§ **Required task**
Please find each line in the items below that contains the word "label", and copy those lines.

----

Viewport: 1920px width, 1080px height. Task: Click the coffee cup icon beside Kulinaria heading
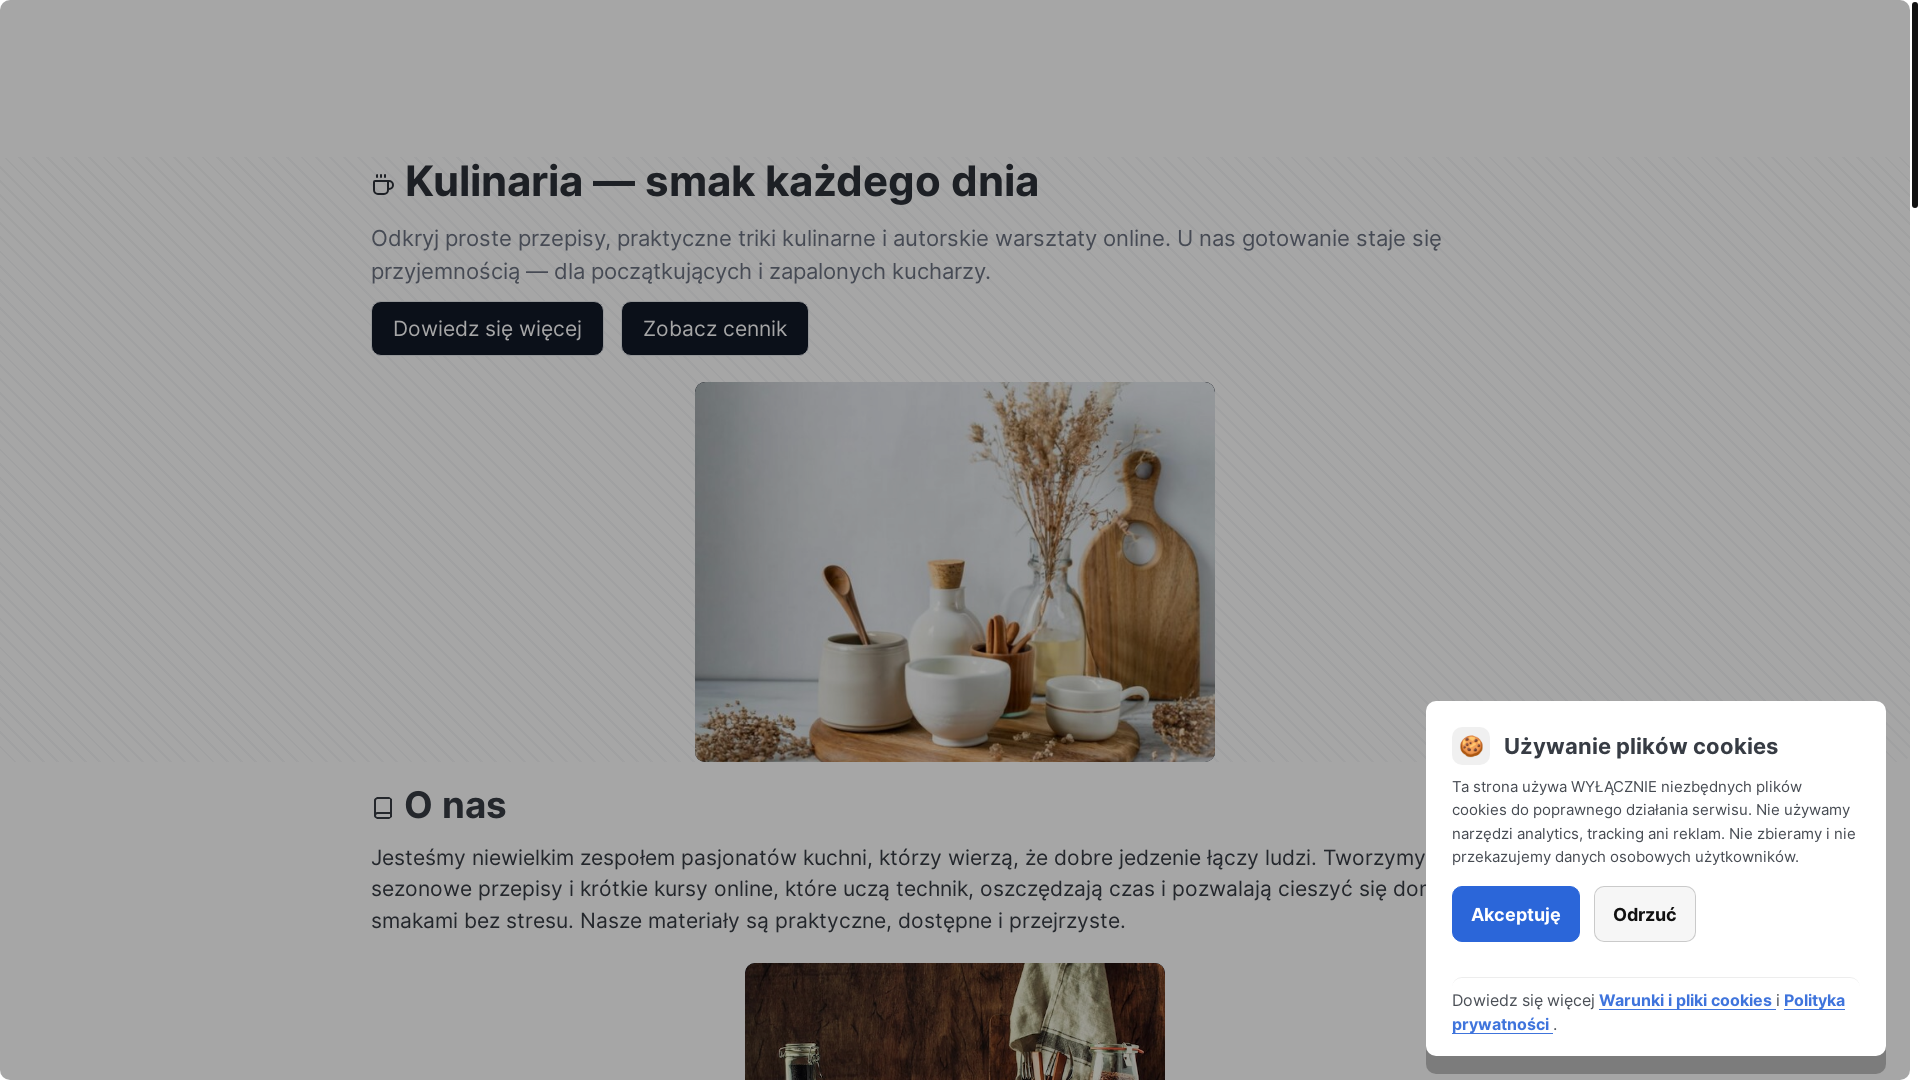383,184
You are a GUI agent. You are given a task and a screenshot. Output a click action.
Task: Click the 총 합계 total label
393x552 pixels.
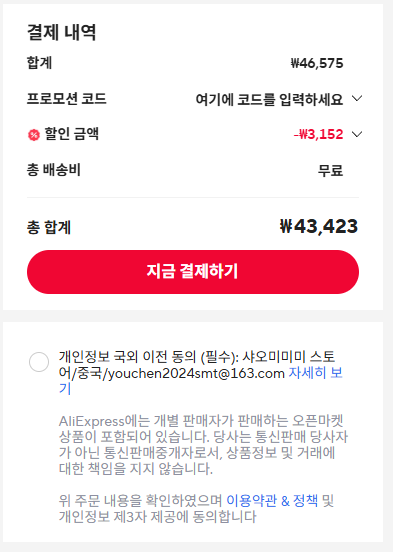click(x=49, y=227)
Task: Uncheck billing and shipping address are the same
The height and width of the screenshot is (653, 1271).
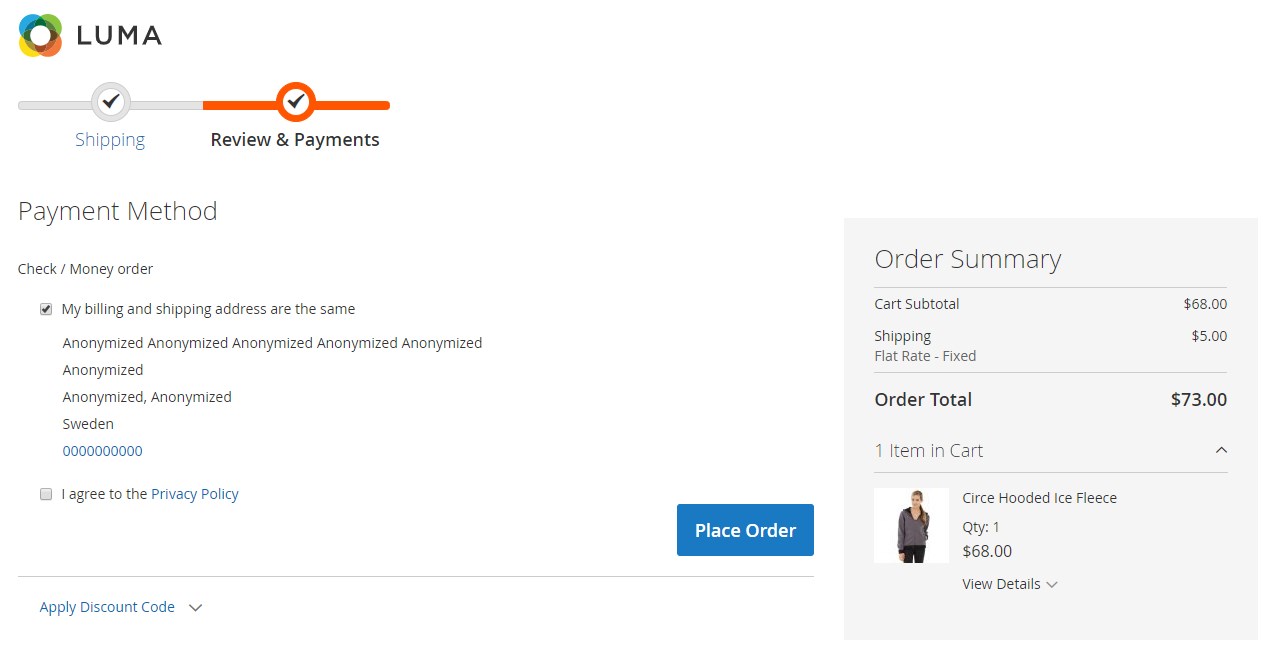Action: [x=46, y=310]
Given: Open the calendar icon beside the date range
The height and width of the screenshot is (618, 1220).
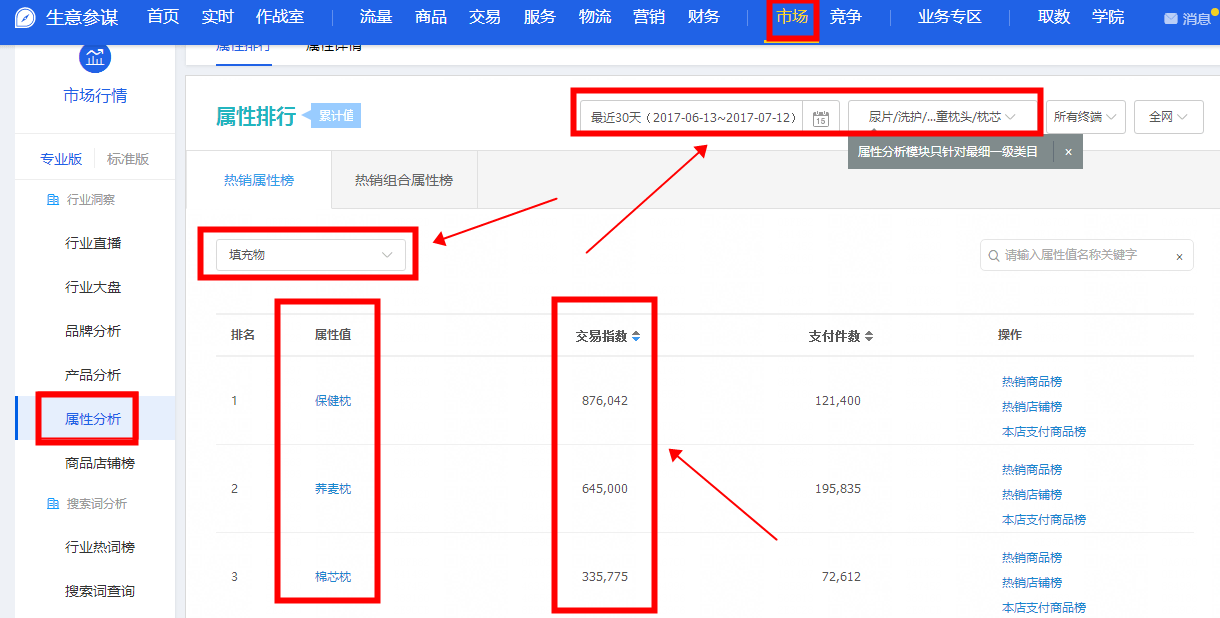Looking at the screenshot, I should click(820, 117).
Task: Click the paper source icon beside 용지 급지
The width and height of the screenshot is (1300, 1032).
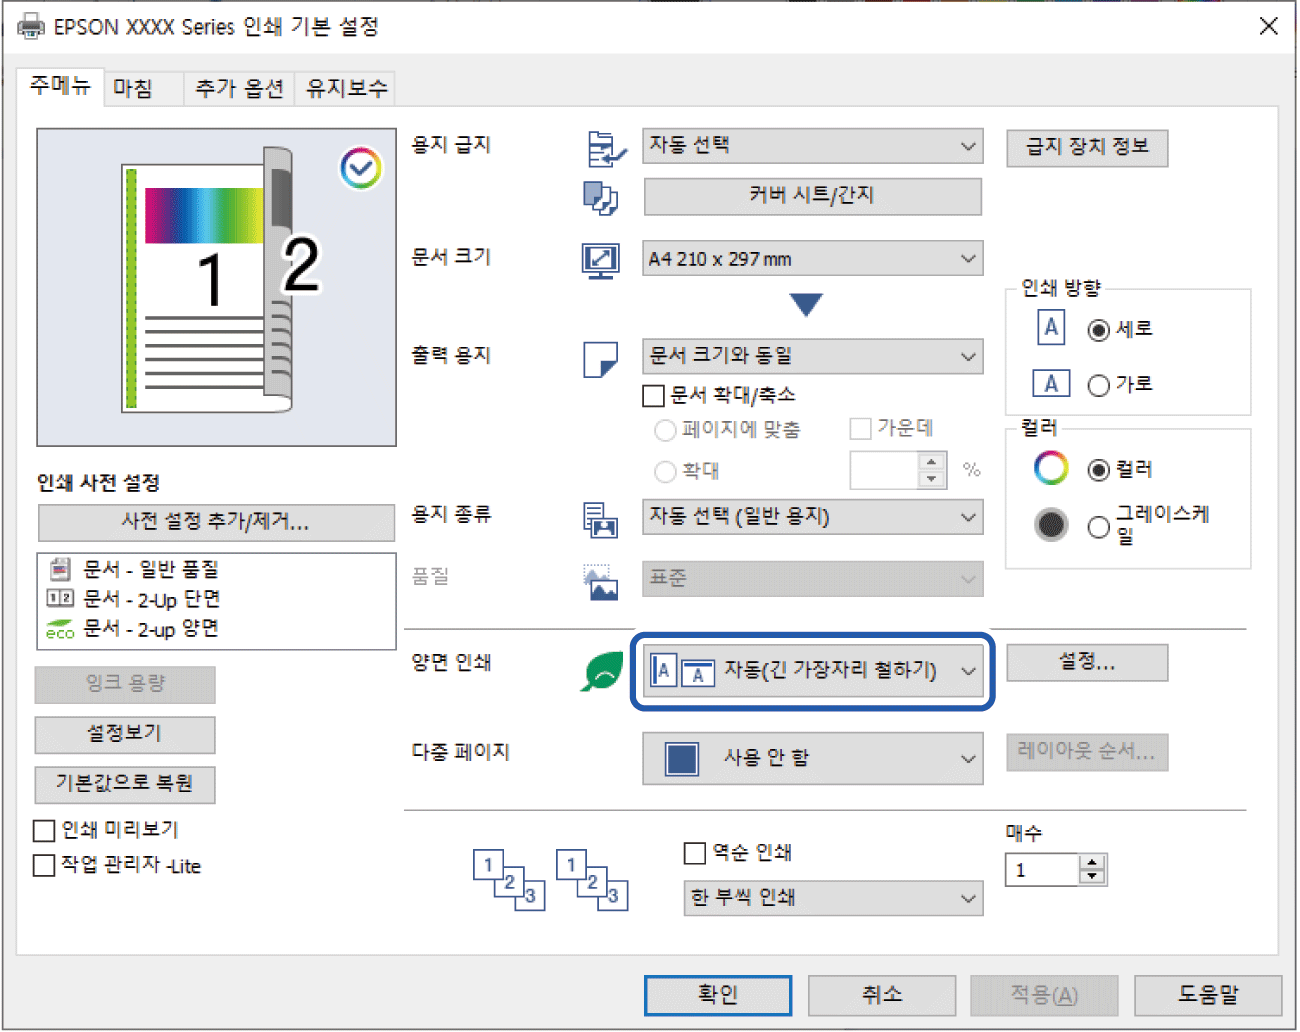Action: [604, 149]
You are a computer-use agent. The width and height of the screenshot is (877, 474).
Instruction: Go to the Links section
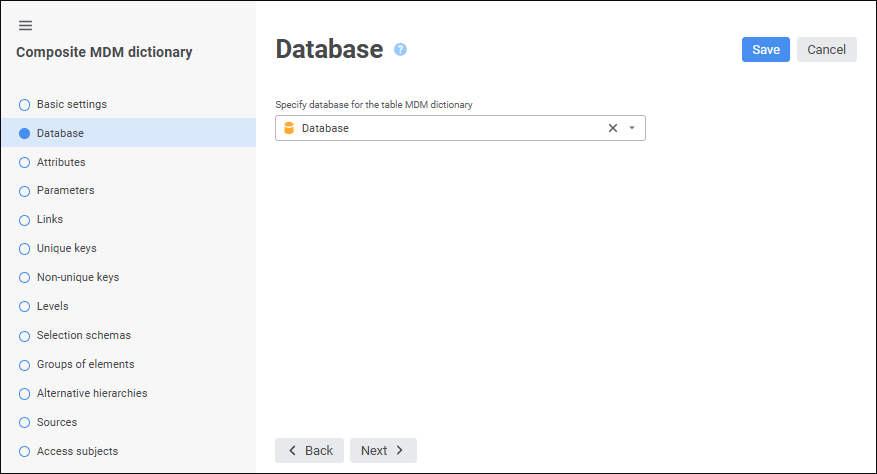[x=50, y=219]
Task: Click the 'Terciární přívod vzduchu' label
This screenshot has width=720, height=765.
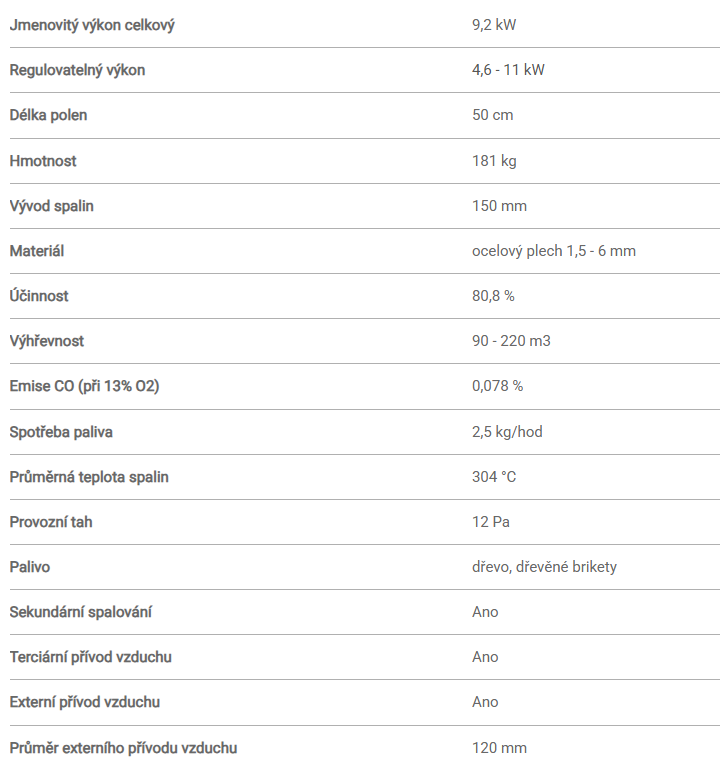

----

§ **Exercise output**
Task: Click the 총 합계 total label
Task: Click the 'Terciární přívod vzduchu' label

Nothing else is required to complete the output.